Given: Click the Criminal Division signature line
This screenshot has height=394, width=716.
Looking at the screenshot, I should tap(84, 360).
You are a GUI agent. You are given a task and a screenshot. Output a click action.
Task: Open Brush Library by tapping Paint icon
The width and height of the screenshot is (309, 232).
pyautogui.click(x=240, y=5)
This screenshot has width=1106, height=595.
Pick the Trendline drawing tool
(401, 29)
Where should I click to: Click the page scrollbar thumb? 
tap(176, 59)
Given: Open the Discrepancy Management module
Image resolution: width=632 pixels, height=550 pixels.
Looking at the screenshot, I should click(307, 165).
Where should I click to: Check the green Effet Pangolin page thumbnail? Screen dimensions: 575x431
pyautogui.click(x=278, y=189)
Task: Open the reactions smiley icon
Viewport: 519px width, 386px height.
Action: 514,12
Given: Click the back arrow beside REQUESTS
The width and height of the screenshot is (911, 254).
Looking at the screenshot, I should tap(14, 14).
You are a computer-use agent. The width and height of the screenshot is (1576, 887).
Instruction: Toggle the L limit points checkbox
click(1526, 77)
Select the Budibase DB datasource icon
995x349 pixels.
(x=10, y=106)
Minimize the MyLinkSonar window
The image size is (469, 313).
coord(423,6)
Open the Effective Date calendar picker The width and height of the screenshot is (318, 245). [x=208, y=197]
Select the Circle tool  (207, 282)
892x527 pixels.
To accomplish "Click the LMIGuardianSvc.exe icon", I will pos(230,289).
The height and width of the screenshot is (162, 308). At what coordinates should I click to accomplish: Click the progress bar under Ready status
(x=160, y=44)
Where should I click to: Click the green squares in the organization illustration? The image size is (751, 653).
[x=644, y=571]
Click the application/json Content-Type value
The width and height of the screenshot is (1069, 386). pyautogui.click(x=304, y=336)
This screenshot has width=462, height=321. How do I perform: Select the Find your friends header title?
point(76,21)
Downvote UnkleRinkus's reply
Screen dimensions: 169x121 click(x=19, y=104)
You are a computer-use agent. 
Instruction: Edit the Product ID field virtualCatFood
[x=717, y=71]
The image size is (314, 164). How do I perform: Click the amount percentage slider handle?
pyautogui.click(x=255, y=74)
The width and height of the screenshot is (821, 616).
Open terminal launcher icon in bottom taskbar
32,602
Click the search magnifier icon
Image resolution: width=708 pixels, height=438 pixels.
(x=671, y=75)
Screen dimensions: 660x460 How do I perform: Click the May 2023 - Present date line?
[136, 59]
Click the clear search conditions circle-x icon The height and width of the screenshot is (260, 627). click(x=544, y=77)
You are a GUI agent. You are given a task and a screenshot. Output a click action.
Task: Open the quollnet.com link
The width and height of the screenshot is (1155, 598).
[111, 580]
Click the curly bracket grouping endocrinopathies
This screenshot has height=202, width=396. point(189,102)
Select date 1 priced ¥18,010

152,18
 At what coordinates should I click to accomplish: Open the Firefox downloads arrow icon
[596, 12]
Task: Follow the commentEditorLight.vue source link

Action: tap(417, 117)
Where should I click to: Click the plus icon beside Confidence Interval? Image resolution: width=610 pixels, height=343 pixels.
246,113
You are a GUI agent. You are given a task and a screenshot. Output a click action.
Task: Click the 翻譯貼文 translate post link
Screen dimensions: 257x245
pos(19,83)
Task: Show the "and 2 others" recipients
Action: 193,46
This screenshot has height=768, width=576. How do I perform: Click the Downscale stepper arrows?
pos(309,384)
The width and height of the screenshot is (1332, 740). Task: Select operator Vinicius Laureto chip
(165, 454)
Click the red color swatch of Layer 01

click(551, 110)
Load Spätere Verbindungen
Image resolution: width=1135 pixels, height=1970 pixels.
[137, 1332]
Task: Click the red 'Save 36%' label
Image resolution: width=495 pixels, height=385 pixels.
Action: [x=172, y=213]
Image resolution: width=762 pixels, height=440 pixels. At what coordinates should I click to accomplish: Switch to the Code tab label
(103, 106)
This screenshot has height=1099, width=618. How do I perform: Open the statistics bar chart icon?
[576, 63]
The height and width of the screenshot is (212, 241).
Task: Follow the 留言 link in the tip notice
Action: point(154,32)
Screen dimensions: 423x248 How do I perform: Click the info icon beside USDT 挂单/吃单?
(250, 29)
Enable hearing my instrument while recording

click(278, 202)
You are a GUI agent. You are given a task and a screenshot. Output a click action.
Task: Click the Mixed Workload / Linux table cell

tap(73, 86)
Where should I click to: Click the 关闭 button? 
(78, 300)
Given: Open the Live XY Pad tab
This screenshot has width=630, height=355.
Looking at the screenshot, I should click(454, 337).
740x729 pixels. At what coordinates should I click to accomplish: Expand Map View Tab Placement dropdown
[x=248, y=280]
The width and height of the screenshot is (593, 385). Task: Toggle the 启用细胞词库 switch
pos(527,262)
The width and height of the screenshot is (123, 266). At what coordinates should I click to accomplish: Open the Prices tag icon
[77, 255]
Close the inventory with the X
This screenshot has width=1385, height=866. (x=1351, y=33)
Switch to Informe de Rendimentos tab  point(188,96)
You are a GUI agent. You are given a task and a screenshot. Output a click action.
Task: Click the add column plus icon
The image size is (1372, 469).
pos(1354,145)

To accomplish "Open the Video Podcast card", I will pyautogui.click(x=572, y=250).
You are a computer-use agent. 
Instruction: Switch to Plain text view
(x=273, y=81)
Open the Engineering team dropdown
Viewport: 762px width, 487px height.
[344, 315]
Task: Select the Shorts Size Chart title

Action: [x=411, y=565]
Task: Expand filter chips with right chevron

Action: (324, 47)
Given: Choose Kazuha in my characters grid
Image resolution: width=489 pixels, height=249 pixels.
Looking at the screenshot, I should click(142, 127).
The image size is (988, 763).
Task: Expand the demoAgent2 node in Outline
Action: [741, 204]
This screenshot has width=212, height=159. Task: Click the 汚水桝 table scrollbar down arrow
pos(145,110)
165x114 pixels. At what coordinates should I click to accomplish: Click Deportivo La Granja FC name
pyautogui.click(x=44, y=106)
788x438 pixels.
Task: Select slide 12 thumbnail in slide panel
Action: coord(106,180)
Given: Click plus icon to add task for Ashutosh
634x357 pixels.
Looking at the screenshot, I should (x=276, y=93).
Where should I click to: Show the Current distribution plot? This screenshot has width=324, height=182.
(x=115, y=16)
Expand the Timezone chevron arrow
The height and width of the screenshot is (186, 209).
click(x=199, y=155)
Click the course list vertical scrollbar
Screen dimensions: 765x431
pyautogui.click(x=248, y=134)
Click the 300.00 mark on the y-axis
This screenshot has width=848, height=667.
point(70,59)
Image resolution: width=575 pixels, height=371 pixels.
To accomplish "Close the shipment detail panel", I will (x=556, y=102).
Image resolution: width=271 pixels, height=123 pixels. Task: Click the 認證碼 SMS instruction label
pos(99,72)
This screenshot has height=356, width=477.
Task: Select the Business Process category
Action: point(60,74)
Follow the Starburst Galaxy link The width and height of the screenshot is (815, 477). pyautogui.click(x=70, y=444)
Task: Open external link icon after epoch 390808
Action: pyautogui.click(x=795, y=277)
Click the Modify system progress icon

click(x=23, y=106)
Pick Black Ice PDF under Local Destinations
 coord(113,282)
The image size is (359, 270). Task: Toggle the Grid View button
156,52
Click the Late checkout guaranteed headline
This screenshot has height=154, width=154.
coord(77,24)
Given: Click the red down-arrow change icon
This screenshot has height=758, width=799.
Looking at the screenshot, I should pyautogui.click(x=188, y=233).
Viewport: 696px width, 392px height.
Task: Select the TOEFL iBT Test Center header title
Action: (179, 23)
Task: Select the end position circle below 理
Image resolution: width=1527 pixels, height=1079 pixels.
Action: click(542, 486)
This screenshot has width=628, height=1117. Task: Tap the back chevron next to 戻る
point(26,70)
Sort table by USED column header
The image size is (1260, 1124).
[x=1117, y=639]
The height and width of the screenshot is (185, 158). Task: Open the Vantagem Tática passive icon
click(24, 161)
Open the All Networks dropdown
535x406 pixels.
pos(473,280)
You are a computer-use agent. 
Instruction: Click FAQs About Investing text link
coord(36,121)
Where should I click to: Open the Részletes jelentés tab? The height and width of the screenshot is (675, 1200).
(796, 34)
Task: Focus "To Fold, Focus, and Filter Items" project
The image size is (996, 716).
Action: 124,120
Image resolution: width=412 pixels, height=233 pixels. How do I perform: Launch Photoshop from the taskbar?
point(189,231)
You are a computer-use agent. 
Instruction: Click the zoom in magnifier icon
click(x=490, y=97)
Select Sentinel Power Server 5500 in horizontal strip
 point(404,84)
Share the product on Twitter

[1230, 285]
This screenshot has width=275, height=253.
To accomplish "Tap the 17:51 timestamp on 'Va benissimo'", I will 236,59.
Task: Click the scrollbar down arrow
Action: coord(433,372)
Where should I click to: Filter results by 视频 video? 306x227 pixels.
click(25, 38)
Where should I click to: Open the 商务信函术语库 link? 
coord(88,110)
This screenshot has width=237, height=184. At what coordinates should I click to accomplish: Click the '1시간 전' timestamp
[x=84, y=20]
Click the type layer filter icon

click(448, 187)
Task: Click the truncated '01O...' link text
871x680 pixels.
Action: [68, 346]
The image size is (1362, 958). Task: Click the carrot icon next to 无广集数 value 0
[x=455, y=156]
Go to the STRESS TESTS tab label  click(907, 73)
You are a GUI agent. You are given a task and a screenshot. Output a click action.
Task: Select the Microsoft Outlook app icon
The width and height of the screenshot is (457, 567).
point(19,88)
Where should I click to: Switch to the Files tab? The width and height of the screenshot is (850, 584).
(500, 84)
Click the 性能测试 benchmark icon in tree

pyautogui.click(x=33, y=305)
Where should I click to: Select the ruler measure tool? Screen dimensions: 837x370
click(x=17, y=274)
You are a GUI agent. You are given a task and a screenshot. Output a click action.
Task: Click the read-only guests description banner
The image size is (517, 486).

* ASSIGNMENT: Line count for "column": state how many lines of the records contain it, and give only the number.

* THE COMPLETED TASK: 2